Muchas personas creen que los problemas asociados a la discapacidad visual aparecen únicamente durante la infancia. Sin embargo, no siempre es así.
Diversas condiciones de salud, la exposición constante a pantallas, la falta de controles médicos o incluso el descuido de hábitos básicos pueden generar daños acumulativos en la vista que, con el tiempo, derivan en enfermedades como el glaucoma, las cataratas o la degeneración macular.
Por lo mismo, te compartimos cinco hábitos que ayudan a mantener una buena salud visual en todas las etapas de la vida.
1. Descansa tus ojos con pausas visuales regulares
Según la Clínica Alemana, pasar largas horas frente a pantallas puede provocar fatiga ocular y resequedad en los ojos. Para evitarlo, se recomienda aplicar la regla 20-20-20: cada 20 minutos, mirar algo a unos seis metros de distancia durante 20 segundos.
También es importante trabajar con buena iluminación y evitar reflejos o deslumbramientos que obliguen a forzar la vista. Incorporar estos descansos breves a la rutina puede marcar una gran diferencia en la comodidad visual diaria.
2. Mantén una alimentación que fortalezca tu vista
De acuerdo con CODET Vision, una dieta equilibrada rica en vitaminas A, C y E, además de luteína, zeaxantina y ácidos grasos omega-3, ayuda a proteger la retina y a reducir el riesgo de enfermedades oculares. Estos nutrientes están presentes en alimentos como las verduras de hoja verde, zanahorias, pescados grasos, frutos secos y frutas cítricas. Incorporarlos de manera constante en la alimentación diaria es una forma sencilla de cuidar los ojos desde adentro.
3. Protege tus ojos del sol
La Academia Americana de Oftalmología (AAO) advierte que la radiación ultravioleta puede dañar la córnea, el cristalino y la retina, aumentando el riesgo de cataratas o degeneración macular. Por eso, usar lentes de sol con protección UV 400 es esencial, incluso en días nublados. Además, se aconseja evitar gafas de procedencia desconocida y complementar la protección con sombrero o gorro cuando se permanece al aire libre por periodos prolongados.

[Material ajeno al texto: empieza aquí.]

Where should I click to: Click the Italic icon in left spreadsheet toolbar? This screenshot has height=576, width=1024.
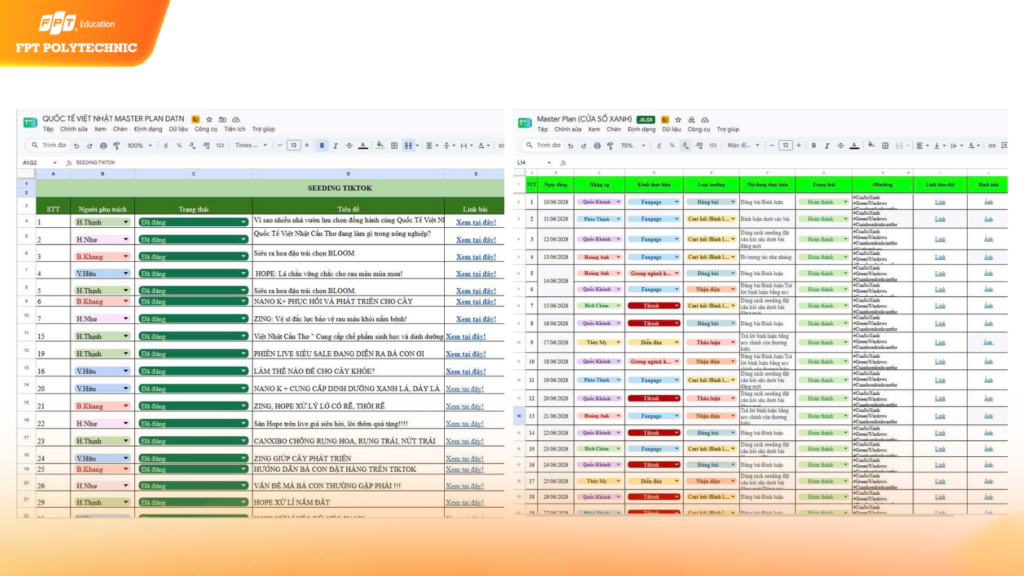[336, 146]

4. No fumes y controla tus enfermedades crónicas
El tabaquismo y el mal control de enfermedades como la diabetes o la hipertensión arterial pueden afectar directamente los vasos sanguíneos que nutren la retina. CODET Vision destaca que dejar de fumar y mantener los controles médicos al día contribuye a preservar una visión sana por más tiempo. Cuidar estos aspectos generales de la salud tiene un impacto directo en la salud visual.
5. Realiza chequeos visuales periódicos
Según la Clínica Alemana, muchas enfermedades oculares no presentan síntomas en sus primeras etapas, lo que retrasa su diagnóstico. Por eso, se recomienda realizar un examen oftalmológico completo una vez al año o según las indicaciones del especialista. Esta evaluación permite detectar de manera temprana condiciones como el glaucoma, las cataratas o la retinopatía diabética, aumentando las posibilidades de tratamiento efectivo y prevención de complicaciones.